The Church was sort of the sparse architecture of a modern church a la IKEA with a skylight down the center aisle and a “rainbow” color arrangement of banners hanging down. My orthodoxy sensor is not exactly registering in the “safe zone” at this point but I ignored the reading. There was no red lamp burning nor anything that looked like a tabernacle—not even one of an IKEA make and model. Looking around I saw a side room, probably the Eucharistic chapel where some churches like to cordon that sort of thing off—not a good policy in my opinion but no wonder either.
I sat on the right wing (no pun intended) toward the top to be as isolated as possible but it was no good. A middle age couple, the man hooked up to a portable ventilator, sat in front of me.

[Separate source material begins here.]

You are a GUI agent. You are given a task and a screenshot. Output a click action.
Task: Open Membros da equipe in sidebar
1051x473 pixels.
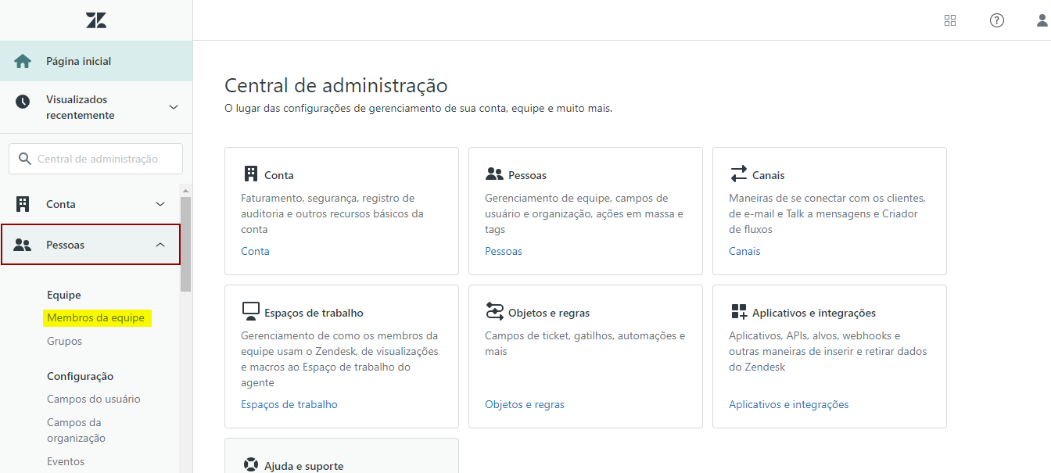95,317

The first thing I noticed that I found discouraging was the total lack of kneelers—one of the few remaining distinctions of the Catholic Church. Now my orthodoxy meter is jittering unsteadily. The service started with a “turn and greet your neighbor” ice-breaker which caught me flat-footed. I gave “meaningful glances” to those around me feeling like the odd man out trying to shed his attitude. Things went more or less according to liturgy with no art to the conduct. The prayer of the faithful was supplemented by random callouts for prayers related to people in the community—not a bad thing but would never happen at St. Catherine’s. No way.
Sure enough, during the Eucharistic prayer everyone stayed standing. No one knelt. I did not kneel either even though I thought we should, but I was a visitor. Besides, much of the popular response are left open to “local custom” and maybe this was one of those areas—mental note.
Before any ite missa est, announcements were made and so-and-so’s birthday was that day and… (please no, No, NO!) “we all” sang Happy Birthday to “Bob”, “Hank” or whoever it was.
I sorted of bolted out of the Church through a side door following another guy who wanted to beat the social congestion too. I love going to Mass but I am not a fan of the modernized approach which aids in the destruction of the relevance of Catholicism in history and her cultural distinction. Still, I understand that out there the community is a little tighter, the distances longer and the Church is a bit of the town square for exchanges—so I’ll take it in stride.